Of course, the well written script and great performances benefit greatly from Christopher Nolan's direction. Best known for Memento, Nolan is the first director to truly capture the feel of Batman comic books. Nearly every shot could well have been a panel from one of those comic books. Indeed, both the movie's direction and editing give it a very deliberate pace. Batman Begins does not drag, but at the same time it does not linger far too long on any given scene.

Even in the film's look, it evokes the comic books. Batman's costume has never looked better. Not only does it look more realistic than the costumes from previous movies, but it also looks more like the one from the comic books. As to Gotham City itself, it looks like New York City (which Gotham pretty much is, no matter what current DC Comics continuity might have to say...) after a long bout of economic hardship. This is an old city that has aged poorly, its glistening skyscrapers standing not too far away from drab slums. It is a city where one can realistically expect crime to be rampant. It is also a city where one could expect a crimefighter dressed in cowl and cape to take it upon himself to fight that crime.

I must admit that Batman Begins is now my favourite superhero movie, although that is not to say that I don't have two problems with the film. The first is that left what I have always thought to be one of the pivotal scenes in Batman's origin as told in the comic books, the scene in which Bruce Wayne decides to take on the guise of a bat to fight crime.

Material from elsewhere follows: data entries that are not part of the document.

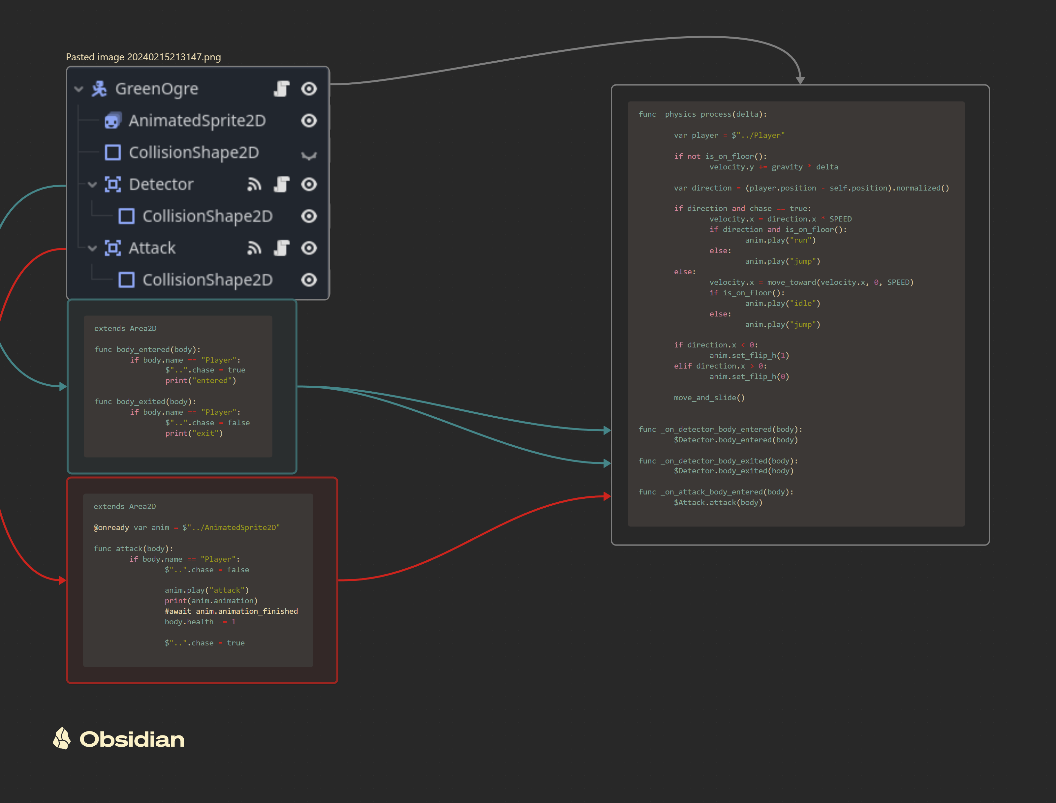Toggle visibility of the GreenOgre node
1056x803 pixels.
click(309, 89)
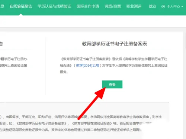Click the 个人中心 user avatar icon

[x=163, y=6]
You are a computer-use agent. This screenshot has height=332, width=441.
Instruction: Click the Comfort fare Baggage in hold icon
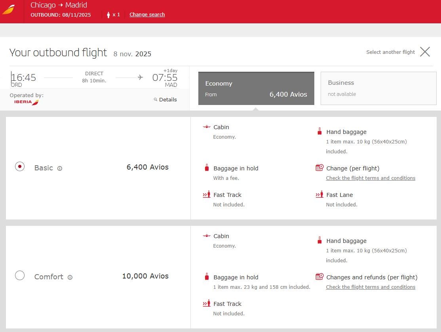[207, 277]
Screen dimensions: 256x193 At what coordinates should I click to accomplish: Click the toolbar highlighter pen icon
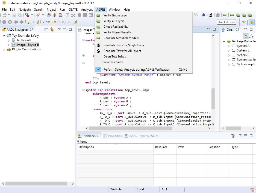point(75,22)
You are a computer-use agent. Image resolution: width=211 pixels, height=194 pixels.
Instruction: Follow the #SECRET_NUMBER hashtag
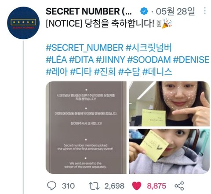[84, 48]
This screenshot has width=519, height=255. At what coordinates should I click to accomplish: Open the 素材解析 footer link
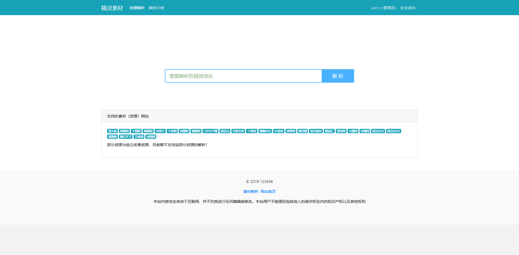251,192
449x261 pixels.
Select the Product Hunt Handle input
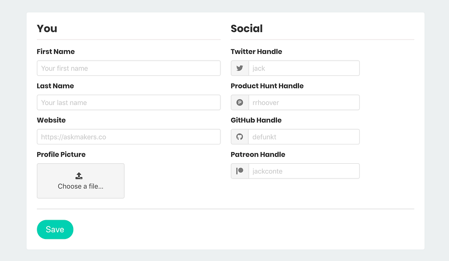(304, 103)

The famous speech that begins "Criminals are a superstitious and cowardly lot..." are among the most powerful to ever appear in a comic book panel. The second is that The Scarecrow does not appear nearly enough. He has always been one of my favourite villains to battle Batman. He is certainly one of the most interesting. That, in my humble opinion, that he does not get nearly enough screen time is made all the more lamentable due to Murphy's excellent portrayal of the mad psychiatrist. I can only hope that he appears in one of the sequels.

And I do hope that there are sequels, particularly if Christopher Nolan can return as director and David Goyer as his partner in screenwriting. An accurate portrayal of the Dark Knight has long been overdue on the big screen. For that matter, a superhero movie with this kind of depth (beyond the Spider-Man films) has been long overdue as well. Batman Begins is a unique film which allows a superhero and the characters in his life to actually develop in the way that real people do. Anyone who loves Batman, superheroes, or simpy well done movies should definitely go see Batman Begins.